» **Exercise instructions**
Without altering anything, repeat each of the records.

» **Task material**
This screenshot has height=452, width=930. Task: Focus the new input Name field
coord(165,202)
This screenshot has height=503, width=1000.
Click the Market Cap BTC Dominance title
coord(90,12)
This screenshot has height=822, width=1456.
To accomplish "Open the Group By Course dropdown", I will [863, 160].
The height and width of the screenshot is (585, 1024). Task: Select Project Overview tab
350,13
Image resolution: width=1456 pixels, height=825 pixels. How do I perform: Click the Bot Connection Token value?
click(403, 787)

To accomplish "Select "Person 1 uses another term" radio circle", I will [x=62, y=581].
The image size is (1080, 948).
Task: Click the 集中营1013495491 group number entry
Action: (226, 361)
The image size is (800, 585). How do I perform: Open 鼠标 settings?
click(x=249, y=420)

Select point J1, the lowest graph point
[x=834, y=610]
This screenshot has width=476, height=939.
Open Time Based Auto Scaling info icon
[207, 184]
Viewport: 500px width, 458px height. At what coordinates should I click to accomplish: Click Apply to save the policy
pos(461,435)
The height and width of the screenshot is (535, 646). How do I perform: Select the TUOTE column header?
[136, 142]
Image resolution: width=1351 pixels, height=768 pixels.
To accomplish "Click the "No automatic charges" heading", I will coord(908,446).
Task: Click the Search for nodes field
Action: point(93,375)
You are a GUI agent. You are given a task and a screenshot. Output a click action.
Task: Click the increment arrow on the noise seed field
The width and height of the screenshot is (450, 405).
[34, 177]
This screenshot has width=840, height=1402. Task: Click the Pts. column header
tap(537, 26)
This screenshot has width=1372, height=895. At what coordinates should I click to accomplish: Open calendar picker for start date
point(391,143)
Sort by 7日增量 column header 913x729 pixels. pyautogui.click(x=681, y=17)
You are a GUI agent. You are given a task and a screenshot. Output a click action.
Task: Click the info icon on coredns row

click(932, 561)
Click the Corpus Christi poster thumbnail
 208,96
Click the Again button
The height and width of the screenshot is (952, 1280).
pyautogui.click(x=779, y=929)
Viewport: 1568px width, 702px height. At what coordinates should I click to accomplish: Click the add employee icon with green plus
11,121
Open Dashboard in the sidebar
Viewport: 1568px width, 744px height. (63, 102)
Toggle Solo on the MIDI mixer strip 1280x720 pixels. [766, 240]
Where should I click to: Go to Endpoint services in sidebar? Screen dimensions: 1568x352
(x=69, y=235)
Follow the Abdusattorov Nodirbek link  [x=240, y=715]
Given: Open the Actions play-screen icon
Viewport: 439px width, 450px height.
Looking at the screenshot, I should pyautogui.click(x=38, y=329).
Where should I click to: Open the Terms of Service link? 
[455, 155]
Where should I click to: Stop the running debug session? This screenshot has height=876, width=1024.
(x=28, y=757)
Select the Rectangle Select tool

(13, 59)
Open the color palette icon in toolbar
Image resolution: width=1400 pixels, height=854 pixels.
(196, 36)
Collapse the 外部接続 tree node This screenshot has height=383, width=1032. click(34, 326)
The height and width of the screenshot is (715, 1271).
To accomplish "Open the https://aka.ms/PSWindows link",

» **The answer**
This screenshot has height=452, width=930. Task: Focus the new input Name field
coord(165,202)
This screenshot has height=503, width=1000.
Click the Market Cap BTC Dominance title
coord(90,12)
This screenshot has height=822, width=1456.
To accomplish "Open the Group By Course dropdown", I will [863, 160].
The height and width of the screenshot is (585, 1024). Task: Select Project Overview tab
350,13
Image resolution: width=1456 pixels, height=825 pixels. How do I perform: Click the Bot Connection Token value?
click(403, 787)

To accomplish "Select "Person 1 uses another term" radio circle", I will [x=62, y=581].
The image size is (1080, 948).
Task: Click the 集中营1013495491 group number entry
Action: (226, 361)
The image size is (800, 585). How do I perform: Open 鼠标 settings?
click(x=249, y=420)

Select point J1, the lowest graph point
[x=834, y=610]
This screenshot has width=476, height=939.
Open Time Based Auto Scaling info icon
[207, 184]
Viewport: 500px width, 458px height. At what coordinates should I click to accomplish: Click Apply to save the policy
pos(461,435)
The height and width of the screenshot is (535, 646). How do I perform: Select the TUOTE column header?
[136, 142]
Image resolution: width=1351 pixels, height=768 pixels.
To accomplish "Click the "No automatic charges" heading", I will coord(908,446).
Task: Click the Search for nodes field
Action: point(93,375)
You are a GUI agent. You are given a task and a screenshot. Output a click action.
Task: Click the increment arrow on the noise seed field
The width and height of the screenshot is (450, 405).
[34, 177]
This screenshot has width=840, height=1402. Task: Click the Pts. column header
tap(537, 26)
This screenshot has width=1372, height=895. At what coordinates should I click to accomplish: Open calendar picker for start date
point(391,143)
Sort by 7日增量 column header 913x729 pixels. pyautogui.click(x=681, y=17)
You are a GUI agent. You are given a task and a screenshot. Output a click action.
Task: Click the info icon on coredns row

click(932, 561)
Click the Corpus Christi poster thumbnail
 208,96
Click the Again button
The height and width of the screenshot is (952, 1280).
pyautogui.click(x=779, y=929)
Viewport: 1568px width, 702px height. At what coordinates should I click to accomplish: Click the add employee icon with green plus
11,121
Open Dashboard in the sidebar
Viewport: 1568px width, 744px height. (63, 102)
Toggle Solo on the MIDI mixer strip 1280x720 pixels. [766, 240]
Where should I click to: Go to Endpoint services in sidebar? Screen dimensions: 1568x352
(x=69, y=235)
Follow the Abdusattorov Nodirbek link  [x=240, y=715]
Given: Open the Actions play-screen icon
Viewport: 439px width, 450px height.
Looking at the screenshot, I should pyautogui.click(x=38, y=329).
Where should I click to: Open the Terms of Service link? 
[455, 155]
Where should I click to: Stop the running debug session? This screenshot has height=876, width=1024.
(x=28, y=757)
Select the Rectangle Select tool

(13, 59)
Open the color palette icon in toolbar
Image resolution: width=1400 pixels, height=854 pixels.
(196, 36)
Collapse the 外部接続 tree node This screenshot has height=383, width=1032. click(34, 326)
The height and width of the screenshot is (715, 1271).
To accomplish "Open the https://aka.ms/PSWindows link",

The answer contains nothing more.